В-третьих, когда он более не способен есть ни утром, ни вечером и столь ослабел от голода, что не может выйти за ворота, — Лишь тогда он может принять милость от правителя, который, прослышав о его несчастьях, снизошёл до него, сказав: «Так как я потерпел неудачу, не сумев воплотить в жизнь, то, чему вы учили, и потерпел другую неудачу, не послушав ваши советы, я буду испытывать огромный стыд, если сей муж умрёт на моей земле». Но причина такого согласия лишь в том, чтобы спастись от голодной смерти» (20, 14).
Итак, Мэн-цзы допускает, что советы мудреца могут и не воплощаться в жизнь, — намного важнее соблюдение правильных ритуалов и вежливости. Да и сам правитель, оказывается, поддерживает странствующих ши зачастую лишь потому, что не хочет испытать позор за гибель сих достойных мужей на территории своего царства.
Сам Мэн-цзы как-то отказался прийти ко двору, сославшись на то, что «страдает от простуды и не может выйти на ветер».

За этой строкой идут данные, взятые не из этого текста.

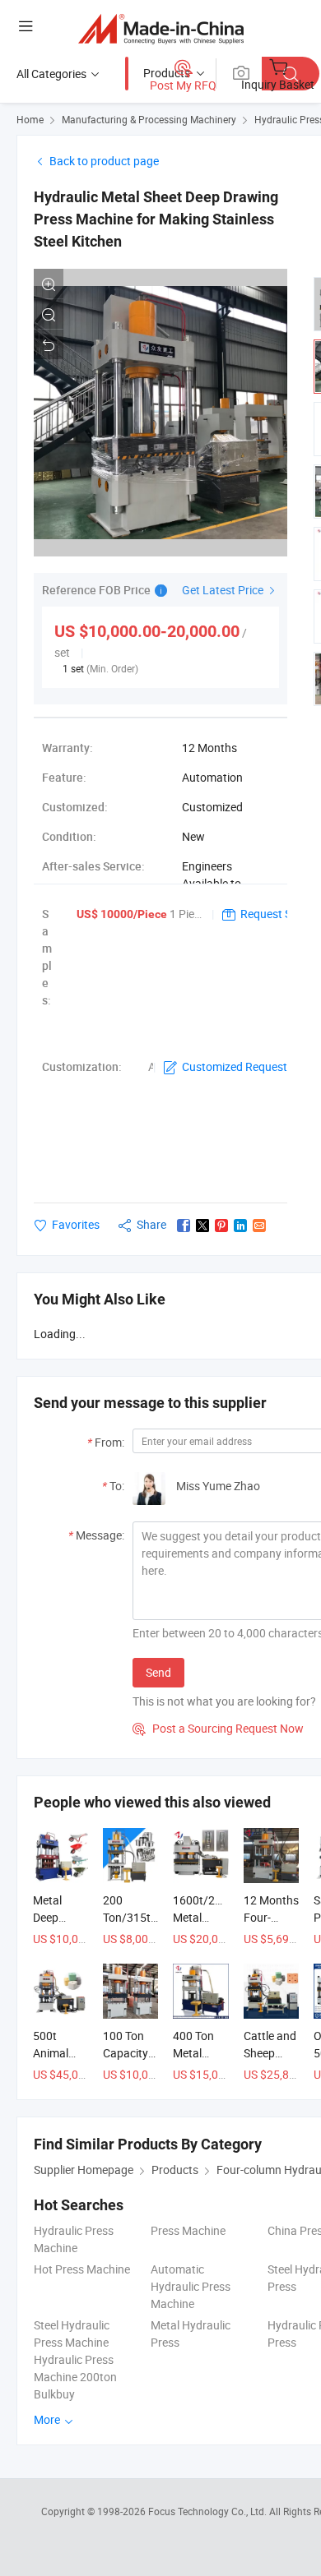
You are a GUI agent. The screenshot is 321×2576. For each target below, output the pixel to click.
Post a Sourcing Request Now (218, 1728)
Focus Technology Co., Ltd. (208, 2511)
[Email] (259, 1225)
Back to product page (104, 161)
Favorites (76, 1224)
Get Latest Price (224, 590)
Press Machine (188, 2230)
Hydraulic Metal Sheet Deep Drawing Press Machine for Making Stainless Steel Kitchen (156, 219)
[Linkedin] (240, 1225)
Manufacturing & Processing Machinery (149, 119)
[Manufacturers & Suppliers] (161, 28)
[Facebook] (183, 1225)
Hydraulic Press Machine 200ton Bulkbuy (75, 2377)
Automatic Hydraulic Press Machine (190, 2286)
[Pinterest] (221, 1225)
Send (158, 1672)
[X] (202, 1225)
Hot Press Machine (82, 2269)
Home (30, 119)
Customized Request (234, 1066)
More (48, 2419)
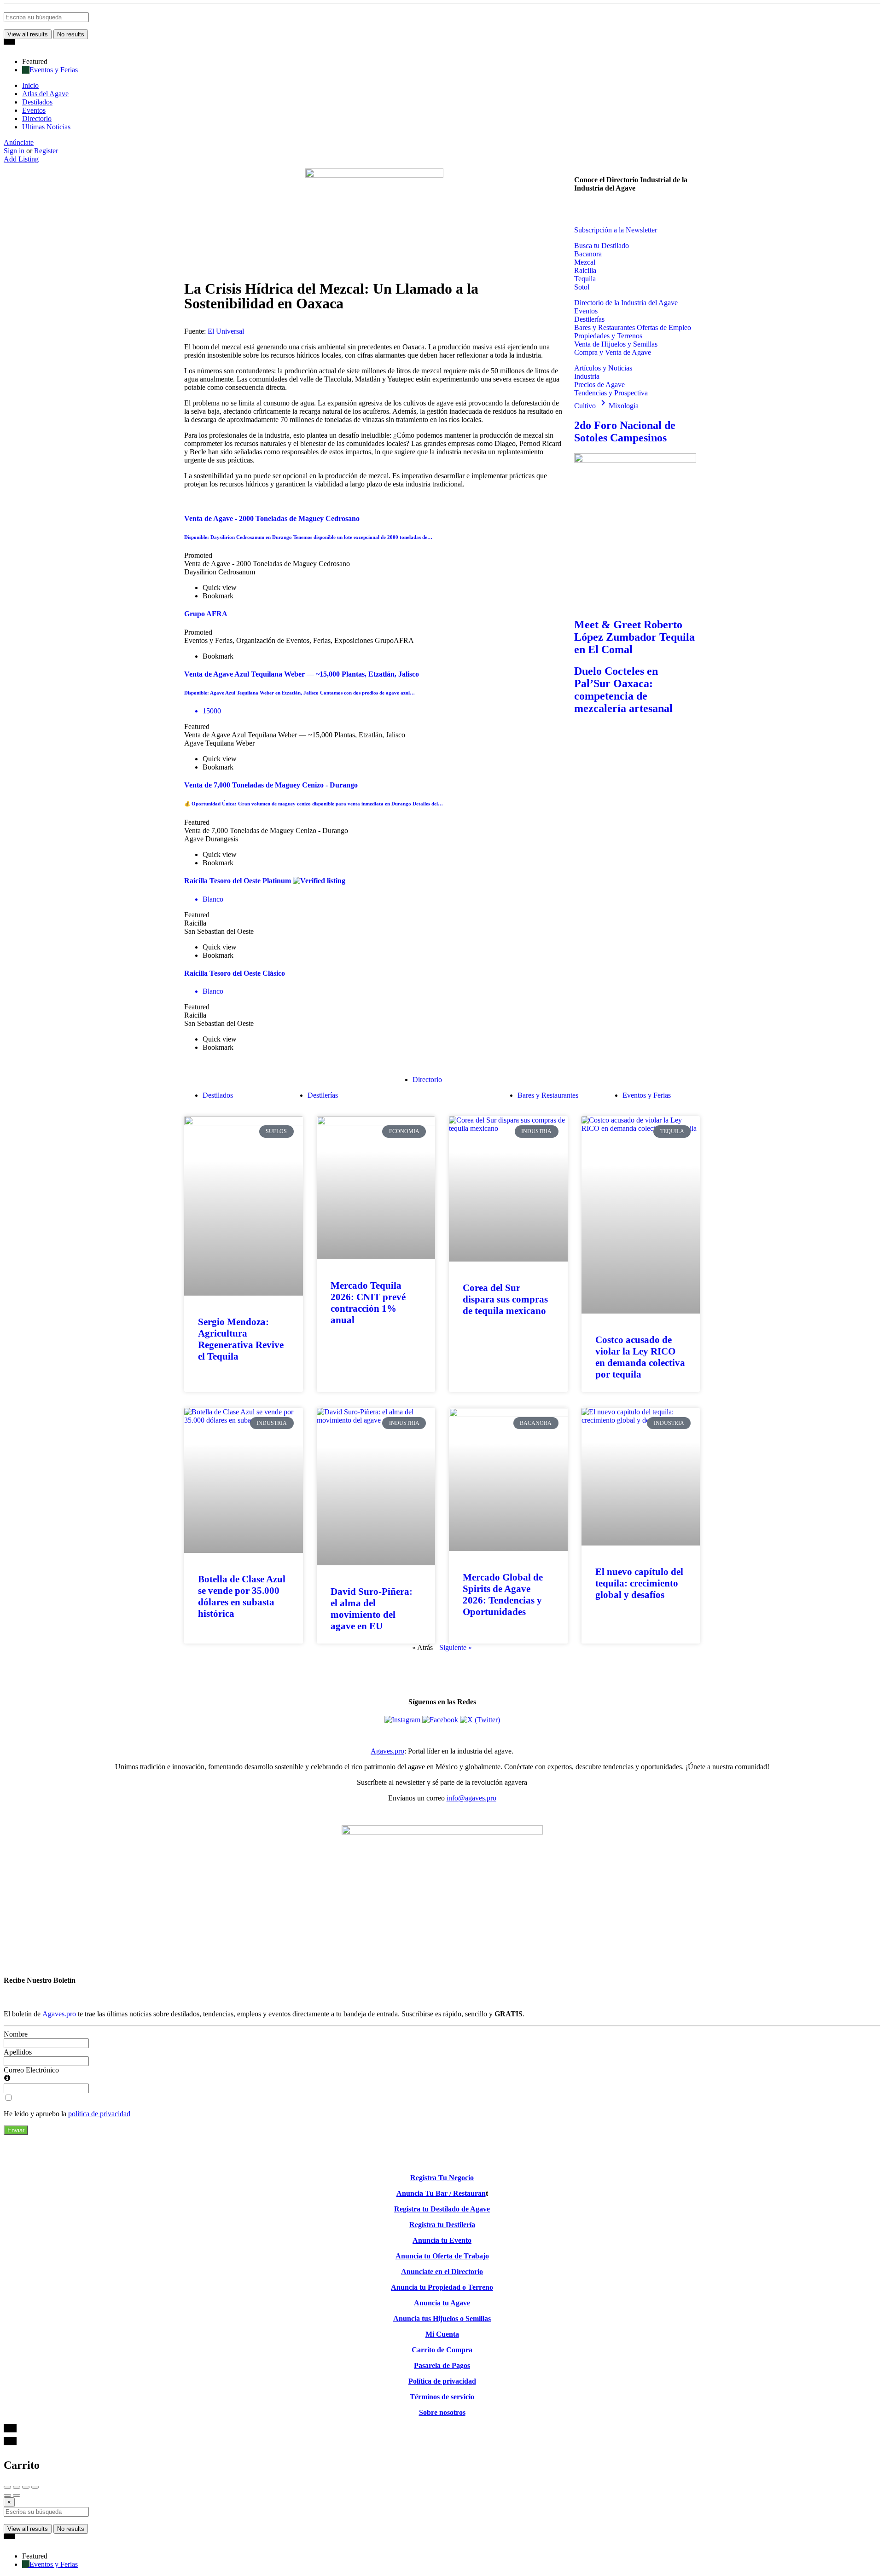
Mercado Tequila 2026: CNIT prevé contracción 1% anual (368, 1303)
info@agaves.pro (471, 1798)
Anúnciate (19, 142)
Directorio (37, 118)
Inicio (30, 85)
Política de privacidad (442, 2381)
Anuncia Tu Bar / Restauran (441, 2193)
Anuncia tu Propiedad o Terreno (442, 2287)
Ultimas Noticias (46, 127)
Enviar (15, 2130)
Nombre (16, 2034)
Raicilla (585, 270)
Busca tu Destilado (601, 245)
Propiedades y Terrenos (608, 336)
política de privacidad (99, 2114)
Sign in (15, 151)
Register (46, 151)
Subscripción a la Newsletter (615, 230)
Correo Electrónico (31, 2070)
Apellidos (18, 2052)
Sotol (581, 287)
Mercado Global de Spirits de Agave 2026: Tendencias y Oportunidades (503, 1594)
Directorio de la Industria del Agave (626, 303)
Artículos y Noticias (603, 368)
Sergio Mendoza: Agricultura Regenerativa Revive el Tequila (241, 1339)
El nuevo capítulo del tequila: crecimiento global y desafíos (639, 1583)
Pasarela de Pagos (442, 2365)
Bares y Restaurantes (605, 327)
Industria (586, 376)
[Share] (16, 2487)
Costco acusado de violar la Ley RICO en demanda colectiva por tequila (640, 1357)
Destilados (37, 102)
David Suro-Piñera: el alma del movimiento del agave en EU (372, 1609)
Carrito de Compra (442, 2350)
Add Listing (21, 159)
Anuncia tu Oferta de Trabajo (442, 2256)
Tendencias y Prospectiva (611, 393)
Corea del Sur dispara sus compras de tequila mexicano (505, 1299)
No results (70, 34)
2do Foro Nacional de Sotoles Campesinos (624, 431)
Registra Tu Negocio (442, 2178)
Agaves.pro (387, 1751)
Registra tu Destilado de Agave (442, 2209)
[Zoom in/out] (35, 2487)
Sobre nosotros (442, 2412)
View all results (27, 34)
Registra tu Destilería (442, 2225)
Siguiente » (455, 1647)
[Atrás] (7, 2495)
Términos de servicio (442, 2397)
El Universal (226, 331)
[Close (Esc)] (7, 2487)
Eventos (34, 110)
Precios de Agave (599, 384)
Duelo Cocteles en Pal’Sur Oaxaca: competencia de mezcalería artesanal (623, 689)
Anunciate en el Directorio (442, 2271)
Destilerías (589, 319)
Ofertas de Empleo (664, 327)
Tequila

Не сложно понять, почему идеал ши перемещается не в область сиюминутного, зависящего от вежливости, ритуала или каприза правителя, а в сферу мистического правления. В отличие от конфуцианцев, которые считали, что решение всех бед состоит в возвращении к чистоте уложений древности и четким нравственным критериям, ряд «достойных мужей» видел выход отнюдь не в этом. Мы будем вслед за рядом западных исследователей называть этих людей, исповедовавших идеи «Дао дэ цзина», лаоистами, а о самом содержании этого термина поговорим позже. Для них нет большой разницы между древним и современным, старое — отнюдь не идеальное, и традиционные ценности — далеко не образец. Лаоисты говорят об идеале внутреннего, описывают не столько государственный строй, сколько метафизическую композицию жизни, которая в равной степени могла осуществляться и в древности, и в современности.
Эти люди придерживались традиции возвышенного отшельничества, во многом непривычного для нас. Это — отнюдь не пустынножительство, не полное уединение, скажем, высоко в горах с соблюдением полной аскезы. Это — умение ускользать от людей, живя при этом среди них. С другой стороны, отшельничество не обязательно должно превращаться в вечные странствия и скитания, ибо Лао-цзы считает, что, «не выходя за ворота, можно познать весь мир».
Отшельничество (и минь) лаоистов имеет вид абсолютно чистого и самоценного одиночества, позволяющего опознать себя на горизонте метафизической реальности, а вот у мудрецов ши в эпоху Хань оно обретает политический и во многом нравственный характер, превращаясь в обязательную часть ритуального поведения. Правителю было престижно иметь таких отшельников у себя при дворе, хотя большой функциональной нагрузки они не несли и представляли собой часть сложного игрового ритуала на подмостках имперской метаформы. Для самих же мудрецов было выгодно поднять свой статус ритуальным и вежливым отказом от официальных постов.
Как ни странно, в Ханьскую эпоху сама культура предписывала им не превращаться в служивых людей, в то время как во времена Лао-цзы это был вопрос исключительно личностной рефлексии. Нет ничего странного в том, что мужи, некогда беззаветно следовавшие идее мистической воплощенности государства и не видевшие себя в структуре реального администрирования, становились в эту эпоху старательными и далеко не бесталанными чиновниками, полностью интегрированными в государственную машину. В этом — ещё одна причина того, что даосизм, изначально будучи эзотерическим учением, безболезненно и незаметно утрачивает своё глубинное измерение, превращаясь, с одной стороны, в политическую доктрину с ритуально мистериальным подтекстом, а с другой стороны — ангажируется приверженцами оккультизма, «вечной жизни», упрощаясь до конкретных методик.